As the Obama Administration unveils its $75 billion plan today to prevent foreclosures, an urban theorist argues that a nation of renters would be better for America’s future.

In the Atlantic, Richard Florida takes on the sanctity of home ownership by calling decades of housing growth in the Sun Belt and elsewhere a Ponzi scheme:

“To an uncommon degree, the economic boom in these cities was propelled by housing appreciation: as prices rose, more people moved in, seeking inexpensive lifestyles and the opportunity to get in on the real-estate market where it was rising, but still affordable. Local homeowners pumped more and more capital out of their houses as well, taking out home-equity loans and injecting money into the local economy in the form of home improvements and demand for retail goods and low-level services.

“Cities grew, tax coffers filled, spending continued, more people arrived. Yet the boom itself neither followed nor resulted in the development of sustainable, scalable, highly productive industries or services. It was fueled and funded by housing, and housing was its primary product. Whole cities and metro regions became giant Ponzi schemes.”
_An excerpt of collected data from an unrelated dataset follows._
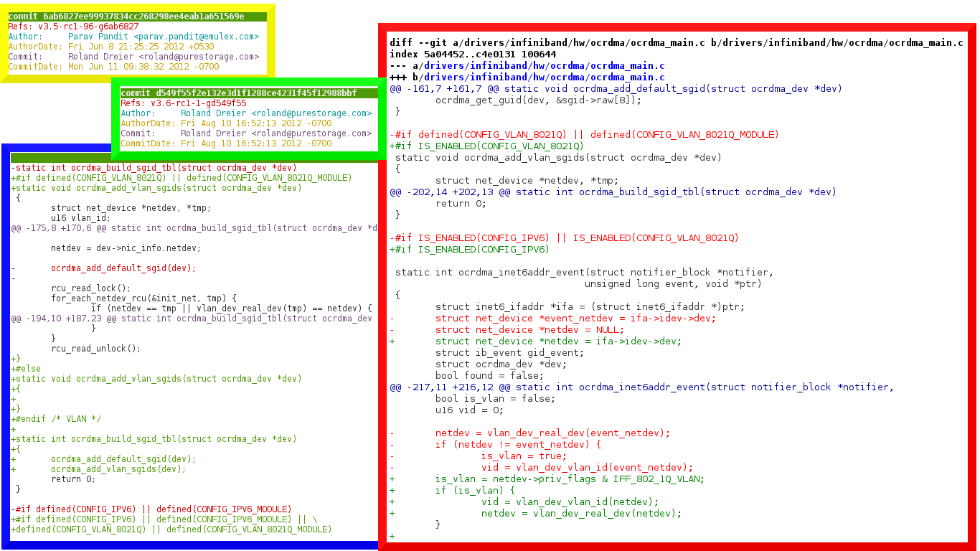Click the index 5a04452..c4e0131 line

[x=473, y=55]
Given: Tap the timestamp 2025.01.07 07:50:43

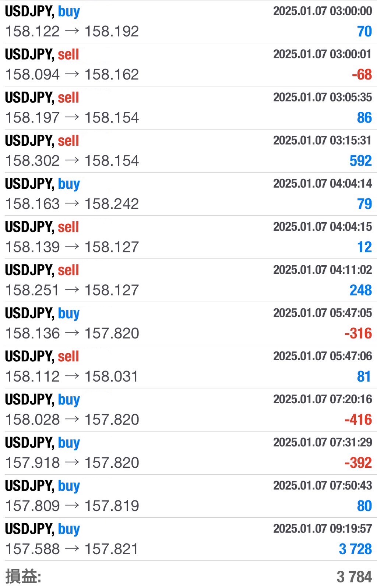Looking at the screenshot, I should pos(322,485).
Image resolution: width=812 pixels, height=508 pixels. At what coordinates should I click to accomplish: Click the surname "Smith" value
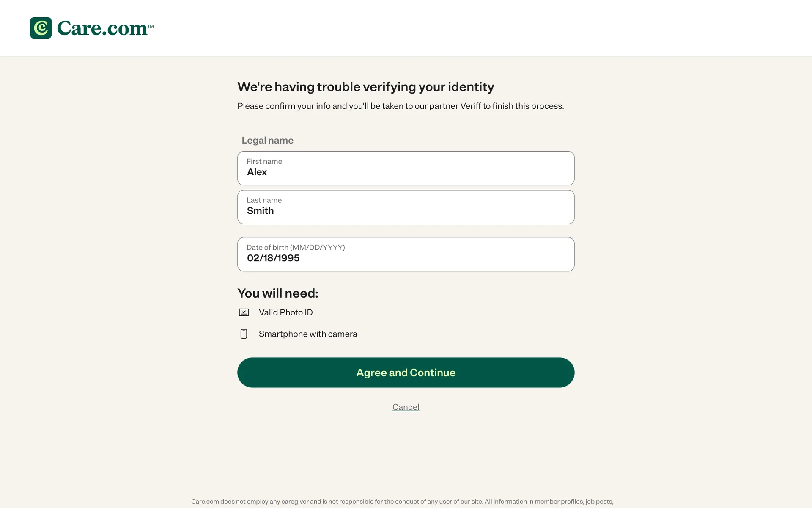(260, 211)
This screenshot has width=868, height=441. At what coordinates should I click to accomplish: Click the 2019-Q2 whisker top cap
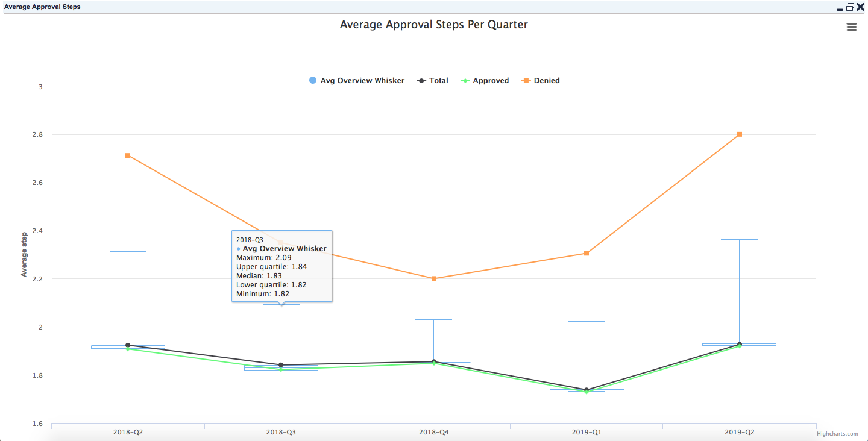point(739,240)
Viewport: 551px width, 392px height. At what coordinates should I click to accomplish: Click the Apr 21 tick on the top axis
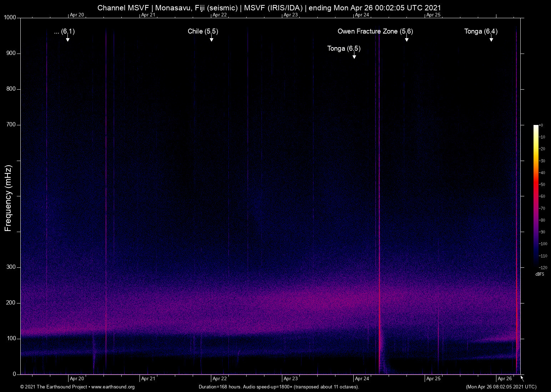pyautogui.click(x=148, y=15)
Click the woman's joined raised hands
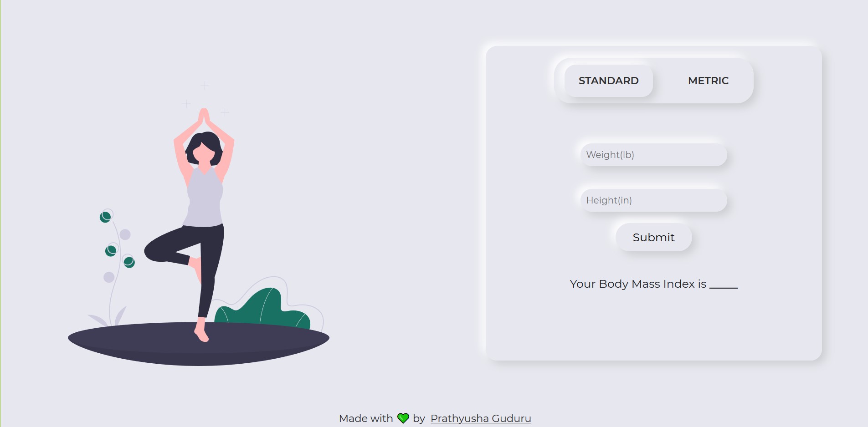Screen dimensions: 868x427 [x=204, y=117]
Now that the housing bubble has burst, Florida advocates “removal of homeownership from its long-privileged place at the center of the U.S. economy. Substantial incentives for homeownership (from tax breaks to artificially low mortgage-interest rates) distort demand, encouraging people to buy bigger houses than they otherwise would. That means less spending on medical technology, or software, or alternative energy—the sectors and products that could drive U.S. growth and exports in the coming years…

“If anything, our government policies should encourage renting, not buying. Homeownership occupies a central place in the American Dream primarily because decades of policy have put it there. A recent study…shows that…homeowners are no happier than renters, nor do they report lower levels of stress or higher levels of self-esteem.”

As provocative as this argument may be, it will meet heavy resistance.

Read the rest of this entry.



19 Responses to “Home-Owning as a Ponzi Scheme”

  1. JohnLloydScharf says:

    National Ponzi Scheme – Recovery.Gov – ARRA – Stimulus Plan -

    The $787 billion American Recovery and Reinvestment Act (ARRA) is an extention of the National Debt by $2580 for every man, woman, and child.

    Of that, President Obama claims $288 billion is “Tax Relief,” or $944 per person. Then, he claims the “Tax Relief” includes $15 billion for infrastructure and science, $61 billion for “protecting the vulnerable,” $25 billion for education and training, and $22 billion for “Energy.”

    So, after all those special tax cut programs are removed, that leaves $165 billion of more general “Tax Relief,” for all of us not in those categories, or $540 per person. So, you are going into debt for investing $2580 for $540 in tax relief.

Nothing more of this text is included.